Thursday, January 28, 2010

Index Of .3gp What Is The Difference Between Option On Stock Index And Option On A Stock Index Future?

What is the difference between option on stock index and option on a stock index future? - index of .3gp

I understand this option. But what is the difference between options on futures on stock indexes and options on stocks in the index?

2 comments:

Alex said...

The difference is that an option on a stock index of the effective index as the underlying. Thus, for the S & P 500 (SPX) options on the CBOE, the most important instrument is traded, the current S & P 500, which cites a lot of television and newspapers. These options are cash settled.
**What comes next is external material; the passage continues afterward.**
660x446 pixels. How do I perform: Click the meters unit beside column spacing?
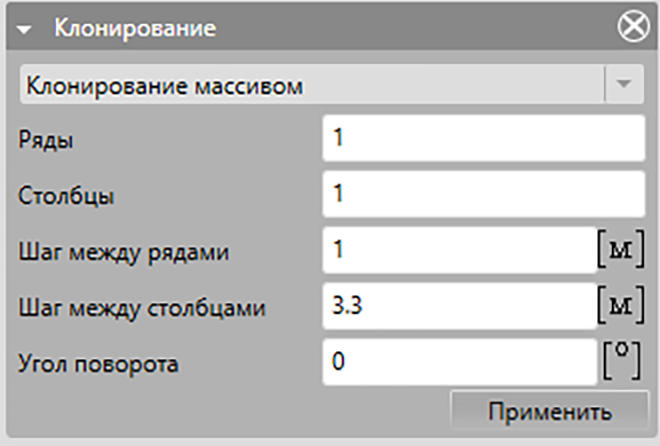pos(621,305)
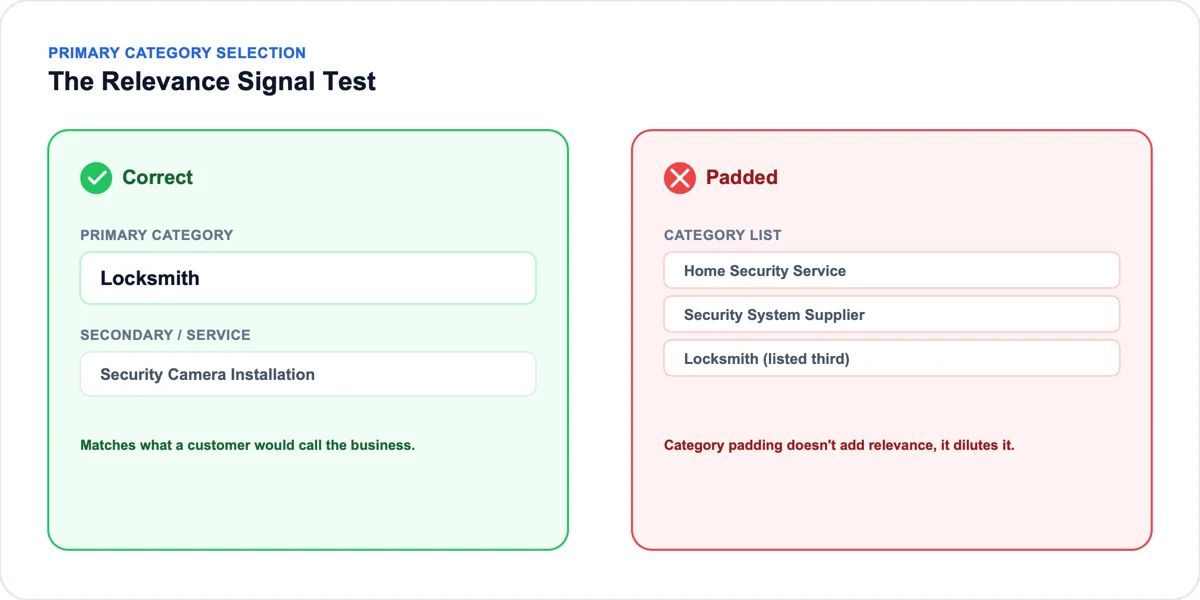This screenshot has height=600, width=1200.
Task: Click the CATEGORY LIST label
Action: click(x=723, y=235)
In addition, an option on a stock index future is the current futures contract, that the underlying indices. Thus, for options on the S & P 500 futures (eg E-mini, ticker-ES), which is on the CME, listed the basic tools are the E-mini futures contract. These options will be settled in cash (quarterly options) or lying futures contract next (standard) functions. For example, the choice of September September futures and underlying cash settlement of options is forfeited to the relevant underlying futures contract. August-options have the same futures contract for September, when the underlying, but since the options expire on 1 August of last month, will be based in the futures contract in September.

This does not applyseems a very good thing, until it make a difference in timing, where you can have two options, the different underlying contracts, so that you are at the risk of further base. This risk is not in the options of the cash index, all maturities of the underlying.

There are also differences in the form of cash and options on index futures margin. Index options, which in the cash reg. T, while the options for the future SPAN margins.

Another difference, this rule applies if you pay taxes in the United States, is that futures and options futures have favorable tax treatment (40/60).

real estate said...

The difference is, its underlying assets. The first value is the index of stock prices and the value of the second is based on futures based on stock indices.